PROBLEM TO SOLVE: Reproduce each of the following records word for word, with no changes.

RECORDS FOR THIS TASK:
────────────────────

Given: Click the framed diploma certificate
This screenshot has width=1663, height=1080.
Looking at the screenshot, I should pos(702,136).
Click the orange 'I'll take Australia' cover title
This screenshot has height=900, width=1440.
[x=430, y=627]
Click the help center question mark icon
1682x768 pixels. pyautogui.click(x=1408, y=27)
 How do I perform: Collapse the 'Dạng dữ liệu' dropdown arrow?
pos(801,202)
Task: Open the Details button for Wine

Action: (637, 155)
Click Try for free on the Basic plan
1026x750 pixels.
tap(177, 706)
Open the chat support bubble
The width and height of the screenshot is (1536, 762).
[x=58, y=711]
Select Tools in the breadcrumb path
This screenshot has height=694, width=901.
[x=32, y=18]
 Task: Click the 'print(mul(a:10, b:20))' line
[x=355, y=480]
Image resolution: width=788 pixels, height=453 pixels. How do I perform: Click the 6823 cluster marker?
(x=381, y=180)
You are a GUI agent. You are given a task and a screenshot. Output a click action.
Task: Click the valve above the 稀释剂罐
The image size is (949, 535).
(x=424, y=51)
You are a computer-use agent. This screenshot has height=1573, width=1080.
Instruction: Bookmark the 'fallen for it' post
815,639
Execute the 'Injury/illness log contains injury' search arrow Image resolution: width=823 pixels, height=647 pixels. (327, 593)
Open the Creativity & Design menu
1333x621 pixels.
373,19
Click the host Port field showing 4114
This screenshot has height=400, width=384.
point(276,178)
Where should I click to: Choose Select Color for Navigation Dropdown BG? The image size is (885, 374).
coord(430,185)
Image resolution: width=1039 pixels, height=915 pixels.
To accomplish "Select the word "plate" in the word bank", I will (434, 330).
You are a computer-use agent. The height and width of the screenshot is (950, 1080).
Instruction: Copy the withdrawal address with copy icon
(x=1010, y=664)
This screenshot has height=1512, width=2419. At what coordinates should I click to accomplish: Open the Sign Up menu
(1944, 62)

────────────────────

RESPONSE TO THE TASK:
Given: Click the framed diploma certificate
This screenshot has width=1663, height=1080.
Looking at the screenshot, I should pos(702,136).
Click the orange 'I'll take Australia' cover title
This screenshot has height=900, width=1440.
[x=430, y=627]
Click the help center question mark icon
1682x768 pixels. pyautogui.click(x=1408, y=27)
 How do I perform: Collapse the 'Dạng dữ liệu' dropdown arrow?
pos(801,202)
Task: Open the Details button for Wine

Action: (637, 155)
Click Try for free on the Basic plan
1026x750 pixels.
tap(177, 706)
Open the chat support bubble
The width and height of the screenshot is (1536, 762).
[x=58, y=711]
Select Tools in the breadcrumb path
This screenshot has height=694, width=901.
[x=32, y=18]
 Task: Click the 'print(mul(a:10, b:20))' line
[x=355, y=480]
Image resolution: width=788 pixels, height=453 pixels. How do I perform: Click the 6823 cluster marker?
(x=381, y=180)
You are a GUI agent. You are given a task and a screenshot. Output a click action.
Task: Click the valve above the 稀释剂罐
The image size is (949, 535).
(x=424, y=51)
You are a computer-use agent. This screenshot has height=1573, width=1080.
Instruction: Bookmark the 'fallen for it' post
815,639
Execute the 'Injury/illness log contains injury' search arrow Image resolution: width=823 pixels, height=647 pixels. (327, 593)
Open the Creativity & Design menu
1333x621 pixels.
373,19
Click the host Port field showing 4114
This screenshot has height=400, width=384.
point(276,178)
Where should I click to: Choose Select Color for Navigation Dropdown BG? The image size is (885, 374).
coord(430,185)
Image resolution: width=1039 pixels, height=915 pixels.
To accomplish "Select the word "plate" in the word bank", I will (434, 330).
You are a computer-use agent. The height and width of the screenshot is (950, 1080).
Instruction: Copy the withdrawal address with copy icon
(x=1010, y=664)
This screenshot has height=1512, width=2419. At what coordinates should I click to accomplish: Open the Sign Up menu
(1944, 62)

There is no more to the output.